The observer mission of the Organization for Security and Cooperation in Europe (OSCE), deployed since December 2000 on the Georgian side of the Georgia-Russia border in the Chechen sector, was a first response to Russian threats to intervene against putative terrorists inside Georgia. That OSCE deployment, too, had the character of an interposition move, albeit by unarmed personnel, and helped defuse the pressure on Georgia for a while by certifying that no Chechen or other putative terrorists were moving across the border. But the war on terrorism in Afghanistan and the war’s aftermath changed the terms of debate entirely.

Aleksei Arbatov gave an instant analysis of that change as seen from Moscow: “Because Georgia does not want to give Russia an opportunity to eliminate the terrorists [in Pankisi], the United States has a pretext for taking the operation into its hands,” the Yabloko politician and leading policy analyst said yesterday. The announced American deployment, he went on, responds also to “Georgia’s desire to have close links with the United States…. In the [South] Caucasus as in Central Asia, Russia faces a choice: either Islamic terrorists gaining strength unchecked, or an American political and military presence beginning to build up. Russia, currently unable on its own to eradicate the terrorist hot spots, has only one choice in the matter.”

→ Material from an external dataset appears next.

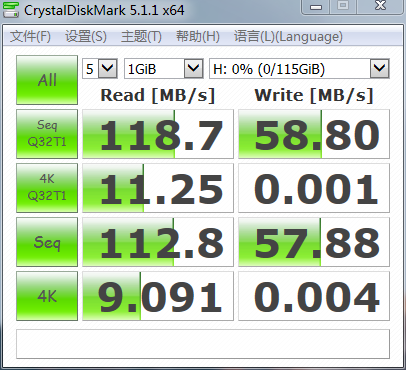The image size is (406, 370).
Task: Open the 主题(T) theme menu
Action: (141, 36)
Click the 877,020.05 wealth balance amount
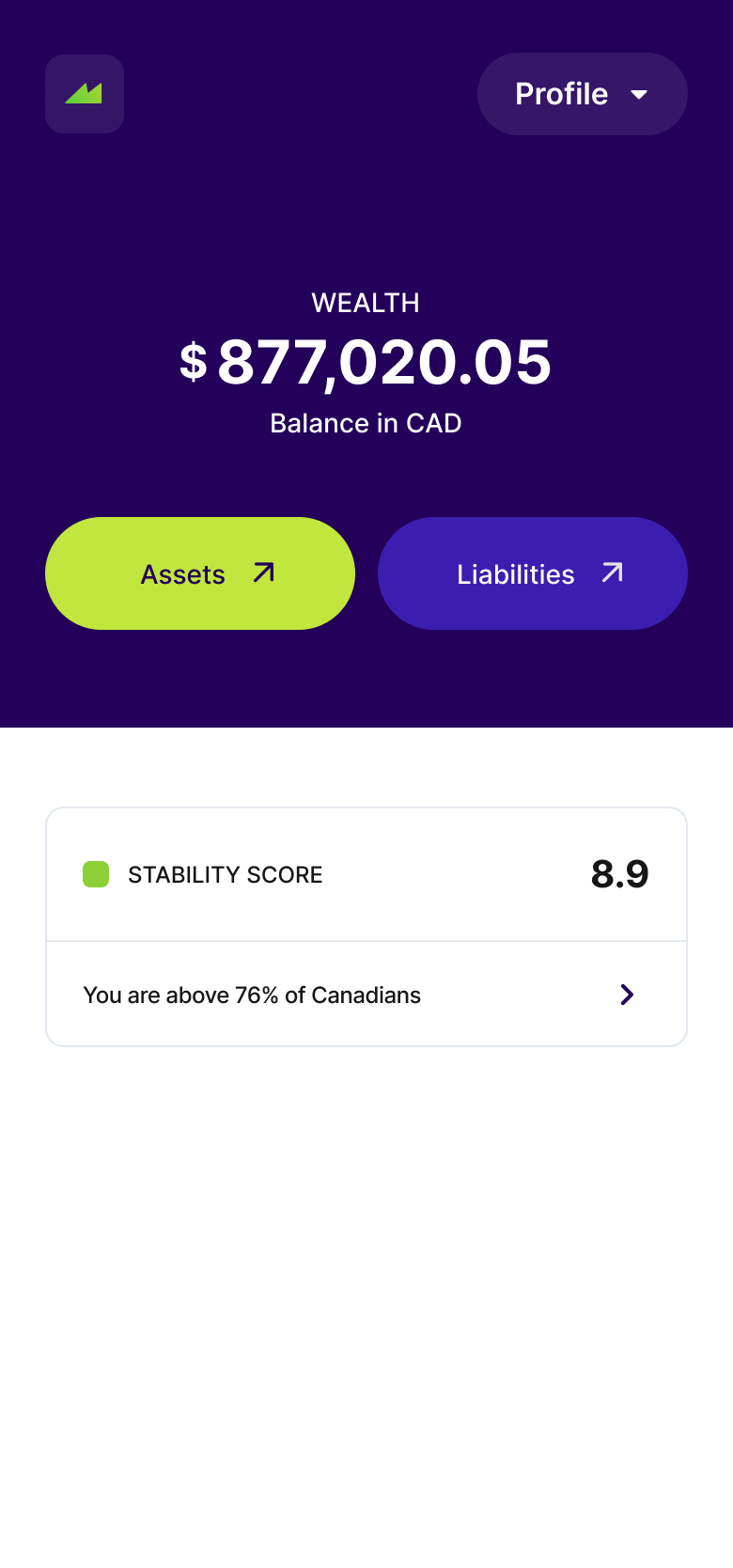Viewport: 733px width, 1568px height. (384, 363)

Russia’s Foreign Affairs Minister Igor Ivanov went on television to criticize the U.S. move: “A possible U.S. military deployment to Georgia would further aggravate an already difficult situation. Russia has repeatedly proposed to Tbilisi to join forces and stamp out the terrorist threat. We reaffirm our readiness to render all necessary assistance to the friendly Georgian people in the antiterrorist fight. Washington is well aware of our position.” This Russian position statement corroborates Boucher’s hint at the differences between Moscow and Washington (see above). For his part, Duma International Affairs Committee chairman Dmitry Rogozin threatened to retaliate against Georgia by having the Duma “recognize Abkhazia’s sovereignty.” He confidently anticipated that “Abkhazia will be angry.” By contrast, Rogozin’s counterpart committee chairman in the Federation Council, Mikhail Margelov, saw “nothing wrong if the Americans help Georgian police and special forces to establish law and order in Pankisi.”

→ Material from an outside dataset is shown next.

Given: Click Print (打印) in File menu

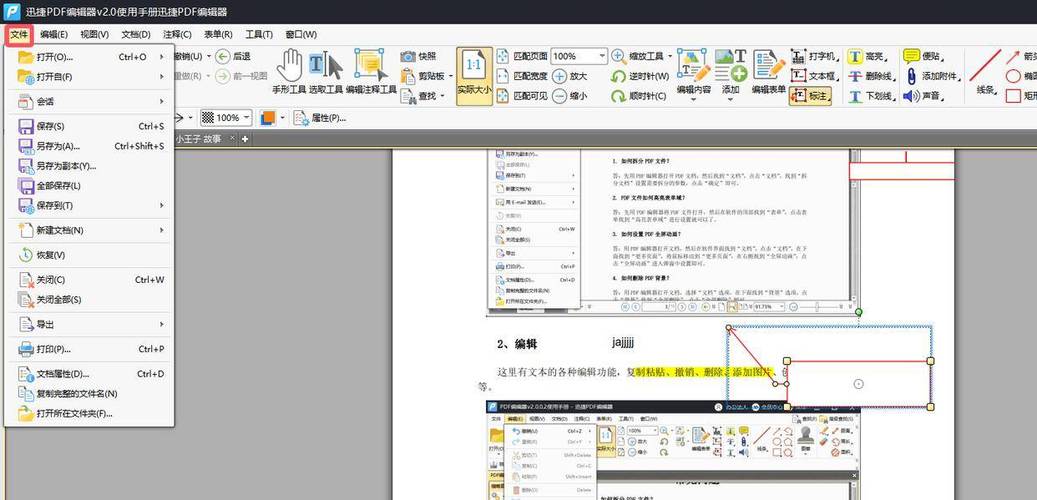Looking at the screenshot, I should (90, 349).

On Rogozin’s cue, the Abkhaz would-be prime minister Anri Jergenia declared that Abkhazia would now seek Russian recognition of Abkhazia’s sovereignty under Russian guarantees. In a similar vein, South Ossetia’s recently elected, unrecognized “president” Eduard Kokoev–a citizen and long-time resident of Russia–declared that South Ossetia now reserves the right to request the deployment of Russian forces–above and beyond the Russian “peacekeeping” battalion already there–to South Ossetia. Ironically, Abkhazia had all along complained about “terrorists” raiding Abkhazia from Pankisi, and would be hard put to retract its claims now when the U.S. addresses that very problem. Kokoev, as a new leader, does not labor under such restraints. He simply declared yesterday that “there were no international terrorists in Pankisi…. This is just a pretext for the deployment of American instructors to Georgia.” These statements have little to do with the problem of terrorism as such, but have much to do with Moscow’s use of Abkhazia and South Ossetia these past ten years to punish Georgia.

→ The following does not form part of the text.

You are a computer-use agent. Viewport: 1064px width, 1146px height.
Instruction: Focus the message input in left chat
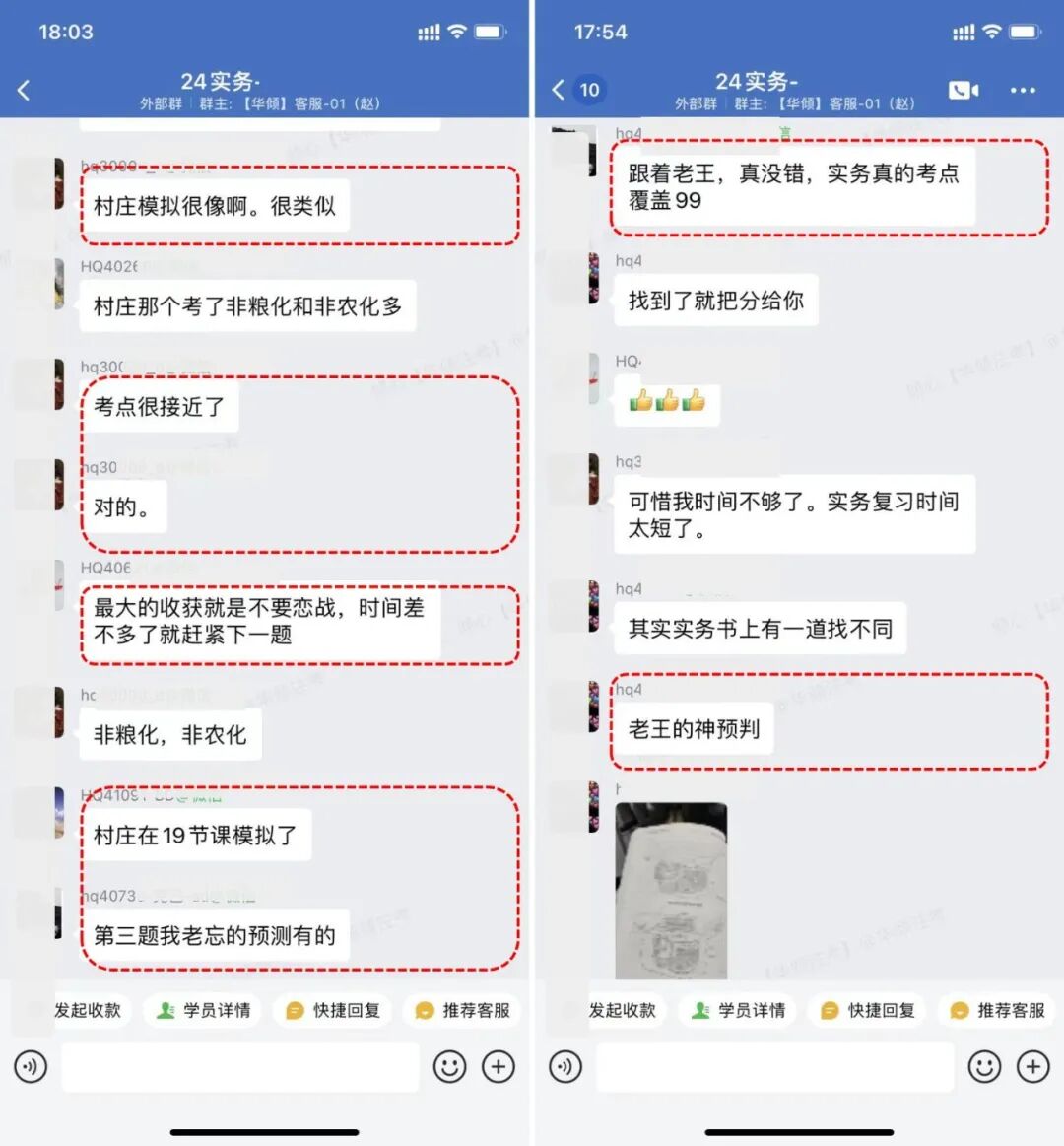[240, 1067]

In Tbilisi, the pro-Moscow vice chairman of parliament and Socialist Party leader Vahtang Rcheulishvili charged that Shevardnadze through his pro-Western policy was forfeiting Russian support on the Abkhazia problem. For their part, Shevardnadze and Georgia in general lost all illusions on that account years ago, and never had illusions about the motivations and implications of a Russian military operation inside Georgia proper (American Forces Press Service, Western news agencies, Prime-News, Interfax, ORT and RTR televisions, February 27; Debka File, February 23; see the Monitor, December 7, 2001, January 30, February 6, 18, 27, 2002).